What sets Jackson's continued posthumous earning potential apart from other famous musicians? Well, there's the music, of course. He continues to earn royalties from the sales of his own songs - plus, he has a 50% ownership stake in Sony/ATV, the largest music publishing company in the world. Sony/ATV holds the copyrights to songs by such hugely popular musicians such as The Beatles, Eminem, Taylor Swift and others. In addition to music royalties, Jackson's estate has partnered with Cirque du Soleil to produce two Cirque shows incorporating Jackson's songs - one performed in Las Vegas, and the other in various cities around the world. These shows, called "One" and "Immortal," respectively, combine Cirque du Soleil's famous awe-inspiring feats with Jackson's hits, keeping his songs - and his name - in the public eye.
But while Jackson's estate is far and above bringing in the most money compared to those of other distinguished deceased musicians, it has also been plagued by legal troubles. You may remember that these troubles began long before MJ passed away. He had extremely valuable assets. He also an extreme income level but, he also had exorbitant costs. Jackson spent huge sums on his "Neverland" ranch (itself the subject of controversy in a 2005 child molestation trial, which couldn't have been cheap either).

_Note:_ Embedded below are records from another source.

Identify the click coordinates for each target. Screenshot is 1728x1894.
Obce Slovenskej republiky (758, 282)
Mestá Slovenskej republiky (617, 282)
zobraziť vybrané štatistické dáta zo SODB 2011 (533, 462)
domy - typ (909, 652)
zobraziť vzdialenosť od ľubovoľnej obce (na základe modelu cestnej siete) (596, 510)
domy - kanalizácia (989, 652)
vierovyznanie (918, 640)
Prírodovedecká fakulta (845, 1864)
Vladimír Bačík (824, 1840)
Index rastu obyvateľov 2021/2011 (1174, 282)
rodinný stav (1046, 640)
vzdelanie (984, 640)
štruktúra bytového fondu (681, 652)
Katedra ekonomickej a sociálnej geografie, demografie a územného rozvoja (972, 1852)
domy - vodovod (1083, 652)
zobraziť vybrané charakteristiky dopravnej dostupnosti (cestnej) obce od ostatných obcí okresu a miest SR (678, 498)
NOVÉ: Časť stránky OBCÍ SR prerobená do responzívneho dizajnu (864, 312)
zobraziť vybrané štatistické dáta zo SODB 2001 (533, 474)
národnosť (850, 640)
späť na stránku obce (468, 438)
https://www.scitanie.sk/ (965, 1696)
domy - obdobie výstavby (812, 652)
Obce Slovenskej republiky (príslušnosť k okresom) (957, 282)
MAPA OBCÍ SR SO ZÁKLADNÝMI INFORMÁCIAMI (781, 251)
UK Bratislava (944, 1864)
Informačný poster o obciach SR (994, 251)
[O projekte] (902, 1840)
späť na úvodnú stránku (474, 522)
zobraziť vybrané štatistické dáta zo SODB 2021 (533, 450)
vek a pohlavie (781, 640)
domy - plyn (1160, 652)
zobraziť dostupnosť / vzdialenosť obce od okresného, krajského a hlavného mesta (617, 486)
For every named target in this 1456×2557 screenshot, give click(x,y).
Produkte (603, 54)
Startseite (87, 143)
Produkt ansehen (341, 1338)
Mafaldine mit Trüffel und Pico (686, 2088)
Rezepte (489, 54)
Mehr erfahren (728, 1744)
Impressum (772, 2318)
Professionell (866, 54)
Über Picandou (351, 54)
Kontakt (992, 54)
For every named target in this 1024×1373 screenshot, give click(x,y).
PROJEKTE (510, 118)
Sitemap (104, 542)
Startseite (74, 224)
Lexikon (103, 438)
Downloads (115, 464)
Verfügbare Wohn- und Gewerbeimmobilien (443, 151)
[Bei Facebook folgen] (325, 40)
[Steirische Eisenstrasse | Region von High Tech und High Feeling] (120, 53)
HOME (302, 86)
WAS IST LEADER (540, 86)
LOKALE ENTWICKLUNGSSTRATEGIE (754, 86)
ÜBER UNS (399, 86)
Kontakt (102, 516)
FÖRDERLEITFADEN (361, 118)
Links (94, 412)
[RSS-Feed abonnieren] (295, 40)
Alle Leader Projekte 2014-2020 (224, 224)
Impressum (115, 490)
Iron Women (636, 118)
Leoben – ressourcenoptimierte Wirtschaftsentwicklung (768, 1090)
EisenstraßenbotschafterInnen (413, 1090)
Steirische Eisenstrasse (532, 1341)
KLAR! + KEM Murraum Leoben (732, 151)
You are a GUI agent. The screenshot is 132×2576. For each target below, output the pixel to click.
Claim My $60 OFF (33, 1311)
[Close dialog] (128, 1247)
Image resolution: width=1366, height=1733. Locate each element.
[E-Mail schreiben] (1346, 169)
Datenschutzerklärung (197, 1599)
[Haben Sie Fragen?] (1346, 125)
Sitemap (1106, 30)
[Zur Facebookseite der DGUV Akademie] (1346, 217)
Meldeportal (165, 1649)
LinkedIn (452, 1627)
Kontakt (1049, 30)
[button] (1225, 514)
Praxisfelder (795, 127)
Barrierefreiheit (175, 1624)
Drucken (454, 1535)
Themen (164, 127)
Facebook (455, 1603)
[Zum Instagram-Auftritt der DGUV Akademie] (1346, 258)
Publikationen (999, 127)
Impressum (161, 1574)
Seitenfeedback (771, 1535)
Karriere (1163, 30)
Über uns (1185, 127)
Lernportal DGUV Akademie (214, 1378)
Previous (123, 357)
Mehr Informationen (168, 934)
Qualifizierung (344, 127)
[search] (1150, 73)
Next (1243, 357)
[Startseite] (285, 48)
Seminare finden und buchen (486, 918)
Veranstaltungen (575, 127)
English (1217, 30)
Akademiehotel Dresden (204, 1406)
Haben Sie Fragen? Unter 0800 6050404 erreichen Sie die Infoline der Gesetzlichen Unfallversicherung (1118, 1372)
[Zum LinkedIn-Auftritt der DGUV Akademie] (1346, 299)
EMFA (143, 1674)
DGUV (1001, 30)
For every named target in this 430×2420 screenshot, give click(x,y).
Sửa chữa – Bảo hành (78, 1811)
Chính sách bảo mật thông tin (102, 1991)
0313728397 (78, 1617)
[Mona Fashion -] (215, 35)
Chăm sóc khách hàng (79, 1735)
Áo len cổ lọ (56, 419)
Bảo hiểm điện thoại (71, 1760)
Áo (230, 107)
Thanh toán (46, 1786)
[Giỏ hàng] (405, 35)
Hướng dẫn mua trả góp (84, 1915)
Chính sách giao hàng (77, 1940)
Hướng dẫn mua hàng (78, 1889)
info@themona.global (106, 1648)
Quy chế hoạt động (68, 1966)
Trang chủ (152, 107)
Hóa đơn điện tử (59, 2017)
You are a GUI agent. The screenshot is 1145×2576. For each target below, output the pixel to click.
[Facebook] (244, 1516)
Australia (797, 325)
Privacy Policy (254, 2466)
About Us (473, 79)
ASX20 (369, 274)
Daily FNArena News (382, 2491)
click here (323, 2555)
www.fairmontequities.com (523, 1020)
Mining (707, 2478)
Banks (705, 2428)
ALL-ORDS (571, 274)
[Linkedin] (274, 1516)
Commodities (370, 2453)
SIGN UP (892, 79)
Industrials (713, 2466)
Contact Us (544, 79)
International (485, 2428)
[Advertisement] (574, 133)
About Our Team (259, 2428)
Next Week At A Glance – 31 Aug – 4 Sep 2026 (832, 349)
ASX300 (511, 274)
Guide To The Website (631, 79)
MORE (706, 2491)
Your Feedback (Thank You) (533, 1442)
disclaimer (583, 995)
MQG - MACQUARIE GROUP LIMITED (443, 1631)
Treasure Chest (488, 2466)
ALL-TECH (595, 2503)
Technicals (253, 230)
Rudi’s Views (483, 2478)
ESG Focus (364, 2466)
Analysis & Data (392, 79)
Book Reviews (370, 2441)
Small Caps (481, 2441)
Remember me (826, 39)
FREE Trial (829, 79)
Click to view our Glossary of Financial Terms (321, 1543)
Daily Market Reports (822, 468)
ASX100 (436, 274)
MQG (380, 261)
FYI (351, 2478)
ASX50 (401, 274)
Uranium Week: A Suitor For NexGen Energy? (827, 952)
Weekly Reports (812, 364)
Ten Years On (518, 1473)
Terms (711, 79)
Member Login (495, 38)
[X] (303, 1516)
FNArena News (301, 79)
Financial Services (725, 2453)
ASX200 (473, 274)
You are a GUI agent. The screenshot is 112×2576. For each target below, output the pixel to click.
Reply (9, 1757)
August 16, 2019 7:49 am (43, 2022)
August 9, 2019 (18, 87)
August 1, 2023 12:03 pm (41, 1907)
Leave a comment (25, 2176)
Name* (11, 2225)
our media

Jackson's estate is making news again. This time in a lawsuit between the IRS and his estate. His co-executors, John Branca and John McClain, are disputing the legitimacy of the taxes and penalties levied on Jackson's estate by the IRS. Branca and McClain are arguing that they properly valued Jackson's estate's property. Branca and McClain argue that they paid the estate tax on what the estate owed - namely, the value of MJ's property in excess of $3,500,000i.
Recall from this month's article on breaches of fiduciary duty that undervaluing the assets of an estate while acting as the estate's executor can have serious legal consequences. This lawsuit will play out over precisely that issue.
Were Jackson's assets properly valued? Perhaps. A mega-star like Jackson does not have the run of the mill stock account. The inquiry into his estate's value will be much more complicated than it would be for you or me. How does one put a "value" on Jackson's intangible star power? And with respect to his physical assets, how would one go about valuing, for example, Jackson's "Neverland" ranch. The ranch was notoriously poorly managed and the scene of several alleged scandals. The complexity of his estate's assets can bring about divergent views on their value.
One thing is for sure - the King of Pop is still in the limelight. Whether his estate will emerge from its legal battles victorious remains to be seen.
iThe federal estate tax exemption for a person dying in 2009, the year of Jackson's death, was $3.5 million.